- [Task to complete] Return each line of the rows below that contains the string "number", copying every such line in full.

- [Data supplied]
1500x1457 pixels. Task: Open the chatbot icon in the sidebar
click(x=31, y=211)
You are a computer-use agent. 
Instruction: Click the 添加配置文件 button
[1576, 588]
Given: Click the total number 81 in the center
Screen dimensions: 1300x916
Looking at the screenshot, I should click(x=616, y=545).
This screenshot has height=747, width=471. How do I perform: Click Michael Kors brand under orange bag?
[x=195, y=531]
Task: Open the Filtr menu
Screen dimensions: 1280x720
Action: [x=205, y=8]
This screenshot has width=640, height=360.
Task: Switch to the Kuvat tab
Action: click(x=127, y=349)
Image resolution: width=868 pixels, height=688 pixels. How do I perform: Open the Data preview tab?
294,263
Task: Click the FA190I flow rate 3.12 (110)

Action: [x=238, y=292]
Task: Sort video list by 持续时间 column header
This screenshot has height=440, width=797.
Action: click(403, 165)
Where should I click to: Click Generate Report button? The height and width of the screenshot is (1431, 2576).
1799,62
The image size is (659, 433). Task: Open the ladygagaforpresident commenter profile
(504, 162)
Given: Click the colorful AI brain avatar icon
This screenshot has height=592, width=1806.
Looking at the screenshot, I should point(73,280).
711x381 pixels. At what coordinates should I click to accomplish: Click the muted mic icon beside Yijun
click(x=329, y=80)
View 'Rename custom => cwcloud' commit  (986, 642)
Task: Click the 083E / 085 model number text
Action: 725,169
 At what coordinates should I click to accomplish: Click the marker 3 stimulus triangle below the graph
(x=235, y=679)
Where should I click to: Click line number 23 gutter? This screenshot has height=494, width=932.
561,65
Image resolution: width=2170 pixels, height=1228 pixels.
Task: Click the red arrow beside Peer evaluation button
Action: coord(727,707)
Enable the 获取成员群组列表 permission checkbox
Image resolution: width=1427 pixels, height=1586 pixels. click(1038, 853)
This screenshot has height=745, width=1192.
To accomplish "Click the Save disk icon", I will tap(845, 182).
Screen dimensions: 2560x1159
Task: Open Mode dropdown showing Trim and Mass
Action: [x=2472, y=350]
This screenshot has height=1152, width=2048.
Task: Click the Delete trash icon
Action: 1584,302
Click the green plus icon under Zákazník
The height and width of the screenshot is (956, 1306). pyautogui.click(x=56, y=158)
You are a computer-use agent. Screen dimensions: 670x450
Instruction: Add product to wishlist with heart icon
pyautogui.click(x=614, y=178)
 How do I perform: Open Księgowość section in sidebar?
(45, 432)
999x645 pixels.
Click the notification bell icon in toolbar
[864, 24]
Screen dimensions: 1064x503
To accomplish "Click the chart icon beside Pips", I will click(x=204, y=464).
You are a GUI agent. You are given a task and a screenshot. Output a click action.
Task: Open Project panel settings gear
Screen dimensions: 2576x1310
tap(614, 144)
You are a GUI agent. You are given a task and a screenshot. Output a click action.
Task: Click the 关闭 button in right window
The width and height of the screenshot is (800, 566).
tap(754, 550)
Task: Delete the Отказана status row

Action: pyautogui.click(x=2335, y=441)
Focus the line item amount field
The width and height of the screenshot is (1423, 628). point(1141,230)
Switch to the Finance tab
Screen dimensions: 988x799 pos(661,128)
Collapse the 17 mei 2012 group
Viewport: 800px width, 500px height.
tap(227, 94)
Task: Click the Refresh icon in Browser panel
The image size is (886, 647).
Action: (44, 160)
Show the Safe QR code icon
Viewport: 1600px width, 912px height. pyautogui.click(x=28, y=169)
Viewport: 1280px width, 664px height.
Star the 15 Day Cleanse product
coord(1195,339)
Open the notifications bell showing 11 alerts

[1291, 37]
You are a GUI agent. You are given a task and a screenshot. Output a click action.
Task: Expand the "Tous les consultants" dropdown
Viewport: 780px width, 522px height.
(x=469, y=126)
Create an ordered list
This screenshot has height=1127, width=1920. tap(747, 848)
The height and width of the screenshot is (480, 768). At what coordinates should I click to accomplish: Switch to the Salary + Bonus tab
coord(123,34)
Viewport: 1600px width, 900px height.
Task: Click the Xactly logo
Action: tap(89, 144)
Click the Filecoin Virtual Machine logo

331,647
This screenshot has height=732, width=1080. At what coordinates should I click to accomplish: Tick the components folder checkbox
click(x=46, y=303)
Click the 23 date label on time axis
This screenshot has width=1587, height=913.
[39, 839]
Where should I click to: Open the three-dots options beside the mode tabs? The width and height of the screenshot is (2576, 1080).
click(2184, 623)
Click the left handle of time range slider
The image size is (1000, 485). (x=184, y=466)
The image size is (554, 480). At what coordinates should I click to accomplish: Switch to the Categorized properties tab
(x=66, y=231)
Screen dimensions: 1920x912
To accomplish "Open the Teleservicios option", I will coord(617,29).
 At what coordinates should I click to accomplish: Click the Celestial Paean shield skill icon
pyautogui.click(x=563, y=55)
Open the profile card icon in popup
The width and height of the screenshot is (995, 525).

- [Exercise answer]
Given: Click the total number 81 in the center
Task: Click the 083E / 085 model number text
Where should I click to: Click line number 23 gutter? This screenshot has height=494, width=932.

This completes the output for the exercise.